> [SOURCE MATERIAL]
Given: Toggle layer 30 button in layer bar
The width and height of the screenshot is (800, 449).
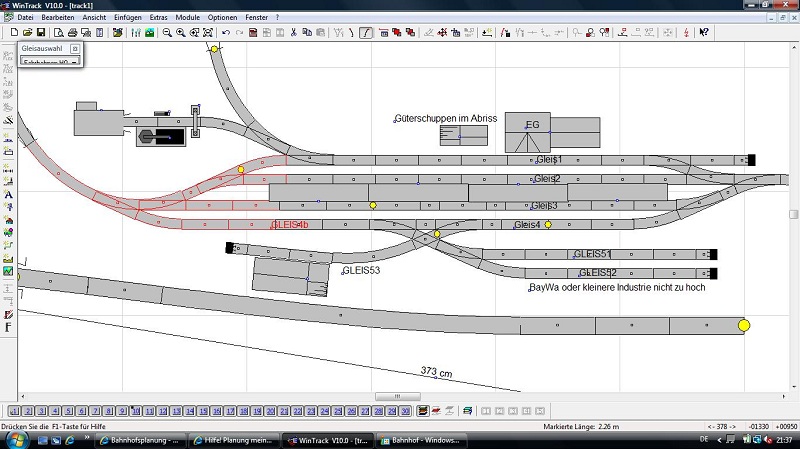Looking at the screenshot, I should click(x=405, y=411).
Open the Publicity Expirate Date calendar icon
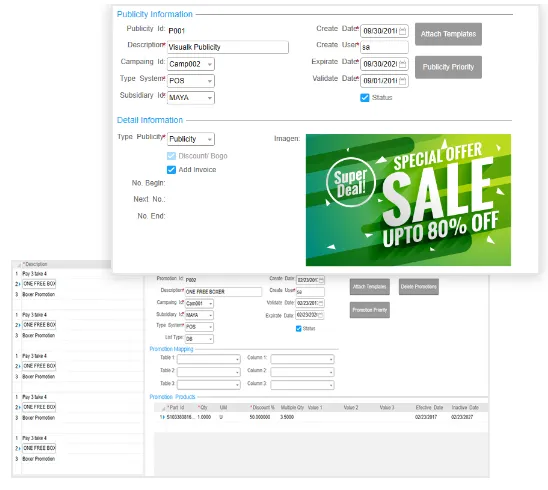 402,64
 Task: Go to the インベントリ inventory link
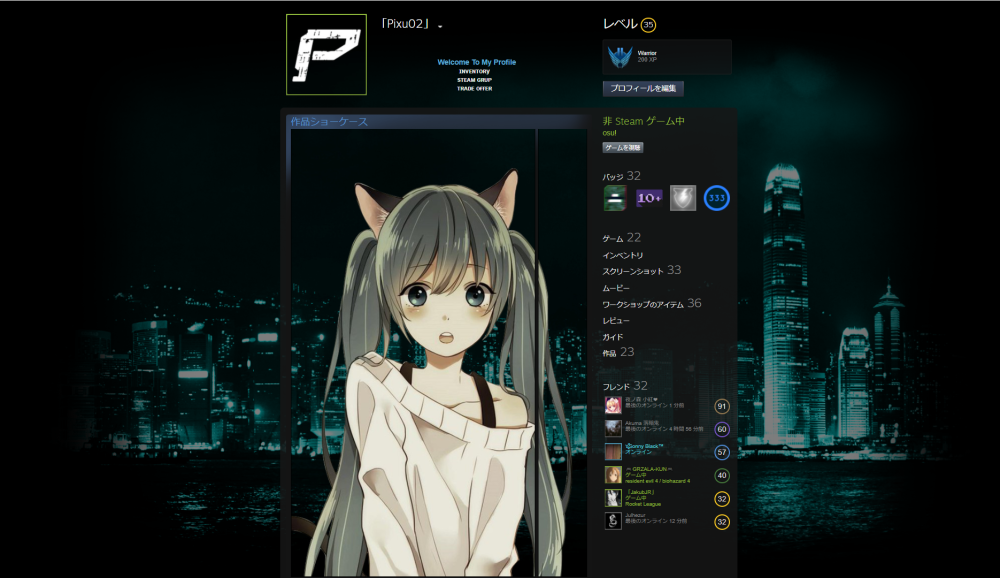[623, 255]
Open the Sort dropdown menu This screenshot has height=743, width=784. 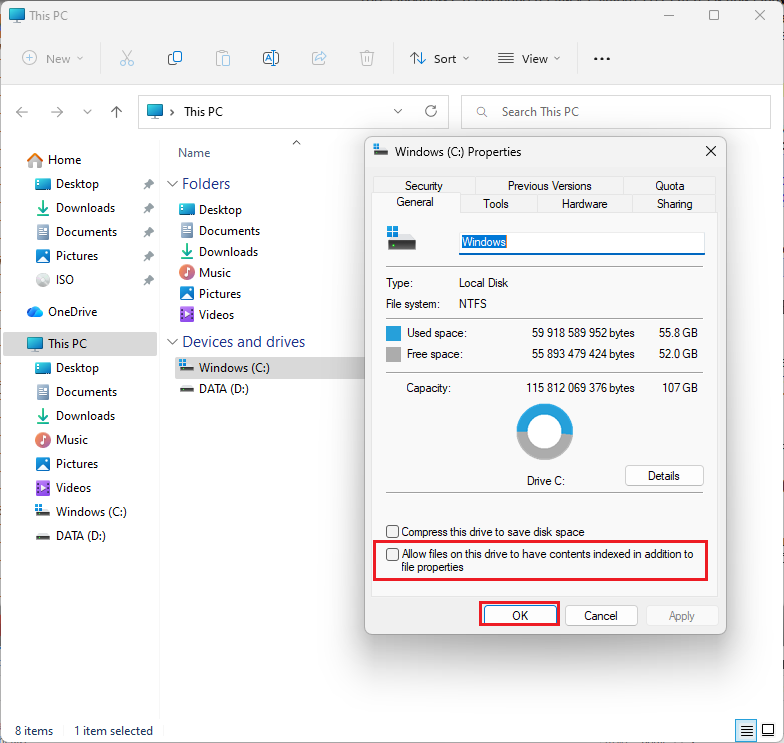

> [WHAT NEEDS TO BE DONE]
Extract the full listing exactly, with the pictures left out.

> [RESPONSE BELOW]
Given: Toggle layer 30 button in layer bar
The width and height of the screenshot is (800, 449).
Looking at the screenshot, I should click(x=405, y=411).
Open the Publicity Expirate Date calendar icon
 402,64
 Task: Go to the インベントリ inventory link
[623, 255]
Open the Sort dropdown menu This screenshot has height=743, width=784. 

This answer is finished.